La sociedad es la tercera pata de esta historia, que está a su vez interconectada con las demás. En palabras del politólogo Carlos Rico, las personas toleran ahora mucho mejor la falta de verdad, los bulos y las fake news.
“Es una paradoja, pero tenemos tal flujo de información que ya no sabemos distinguir lo que es verdad de lo que no”, sostiene. Y, volviendo al origen de este artículo, los partidos políticos han sabido aprovecharlo. “Los asesores y líderes saben que, a la hora de hacer un discurso, pueden pasar de los datos, pueden manipularlos u obviarlos, y a la gente le va a dar igual. No lo van a penalizar”, señala Rico.
“Hay tal volumen de información, en los medios, en las redes, que la gente está saturada y se ha producido una especie de muerte de la verdad por sobreexceso de datos”, recalca el politólogo. Un estudio publicado esta semana por la consultora Torres y Carrera, en colaboración con la Facultad de Ciencias de la Información de la Universidad Complutense, constata precisamente eso: “La infodemia [la sobreabundancia de información, ya sea rigurosa o falsa, sobre un tema] sirve para alimentar la desconfianza en las instituciones y en el Estado social, democrático y de derecho”. La gente razonaría así: ‘Si ya no sé ni lo que puedo creerme, mejor no creo en nada’.
La consultora realizó un experimento por el que creó, dinamizó y rastreó cuatro noticias falsas para analizar su comportamiento. No sólo descubrieron lo fácil que es mentir en las redes —algo que ya se sabía—, sino detalles como que un bulo relacionado con una noticia verdadera se propaga mejor, al igual que si se segmenta la noticia en redes para que vaya dirigida a personas con intereses comunes.

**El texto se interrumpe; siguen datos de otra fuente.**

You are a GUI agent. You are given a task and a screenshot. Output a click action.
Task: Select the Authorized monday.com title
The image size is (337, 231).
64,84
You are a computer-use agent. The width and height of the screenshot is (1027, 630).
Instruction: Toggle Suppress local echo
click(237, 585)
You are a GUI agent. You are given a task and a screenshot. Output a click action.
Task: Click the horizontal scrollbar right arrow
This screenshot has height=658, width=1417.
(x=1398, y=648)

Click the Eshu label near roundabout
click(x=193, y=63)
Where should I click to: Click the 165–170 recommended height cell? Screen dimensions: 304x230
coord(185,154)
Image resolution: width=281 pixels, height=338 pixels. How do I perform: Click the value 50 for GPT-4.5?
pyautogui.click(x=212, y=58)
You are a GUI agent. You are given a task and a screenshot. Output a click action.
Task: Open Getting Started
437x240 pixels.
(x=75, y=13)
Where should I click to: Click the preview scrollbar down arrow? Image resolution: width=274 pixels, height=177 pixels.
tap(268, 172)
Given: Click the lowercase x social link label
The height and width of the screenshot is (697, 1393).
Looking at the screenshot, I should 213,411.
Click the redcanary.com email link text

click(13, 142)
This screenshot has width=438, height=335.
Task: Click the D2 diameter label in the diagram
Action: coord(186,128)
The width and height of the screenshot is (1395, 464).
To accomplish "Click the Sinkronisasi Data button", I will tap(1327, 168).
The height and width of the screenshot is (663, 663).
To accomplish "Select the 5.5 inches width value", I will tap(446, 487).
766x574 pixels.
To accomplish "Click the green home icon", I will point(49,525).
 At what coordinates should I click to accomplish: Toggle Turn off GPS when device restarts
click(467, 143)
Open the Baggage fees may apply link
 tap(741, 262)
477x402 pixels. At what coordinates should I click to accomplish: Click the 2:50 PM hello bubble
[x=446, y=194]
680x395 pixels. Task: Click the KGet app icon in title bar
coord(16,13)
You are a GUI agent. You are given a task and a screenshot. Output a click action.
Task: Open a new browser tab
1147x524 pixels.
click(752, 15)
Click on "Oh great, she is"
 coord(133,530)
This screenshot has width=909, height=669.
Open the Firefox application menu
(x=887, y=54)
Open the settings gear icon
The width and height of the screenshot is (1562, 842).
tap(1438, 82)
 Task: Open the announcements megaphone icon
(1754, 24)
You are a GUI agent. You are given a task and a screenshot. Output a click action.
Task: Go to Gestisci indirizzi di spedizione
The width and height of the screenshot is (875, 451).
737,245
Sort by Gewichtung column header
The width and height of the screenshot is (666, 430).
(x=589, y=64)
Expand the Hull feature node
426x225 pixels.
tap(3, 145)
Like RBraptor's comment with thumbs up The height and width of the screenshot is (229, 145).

“Factores como las redes sociales, el Big Data y la comunicación política juegan un papel fundamental”, aseguran en su informe. Los investigadores descubrieron además que las fake news tienen mayor recorrido cuando dan el salto desde las redes sociales a sistemas de mensajería como Whatsapp o Telegram, donde no hay ningún sistema de verificación o de rastreo y se amplifica el radio de acción.
Recordemos que WhatsApp, con 2.000 millones de usuarios en todo el mundo, se vinculó en 2018 con la victoria del ultraderechista Jair Bolsonaro en Brasil por la propagación de bulos y fake news.
Propiedad de Facebook, WhatsApp es la aplicación de mensajería más popular en España, donde ya la utiliza el 93% de los usuarios de smartphone, que pasan, de media, más de una hora y media al día en la aplicación. La gente ya prefiere incluso escribir un mensaje antes que hablar en persona con alguien, según el último informe de la Sociedad Digital en España de Telefónica.
Probablemente, en WhatsApp, el usuario no tendrá discusiones, y muy pocos le rebatirán la veracidad del último vídeo sobre la pandemia o de la información que acaba de mandar sobre migrantes o violencia de género. Pero eso tiene un coste.
“A las personas, en general, no nos gusta la disonancia, y ahora podemos evitarlo yendo a nuestros grupos de WhatsApp, de Facebook o a los medios de comunicación que sabemos que nos van a decir lo que queremos oír”, señala Carlos Rico. “Y como en WhatsApp sólo recibes lo que te mandan tus grupos de amigos, cada vez estamos más polarizados”, resume. Al final, todo vuelve a lo mismo.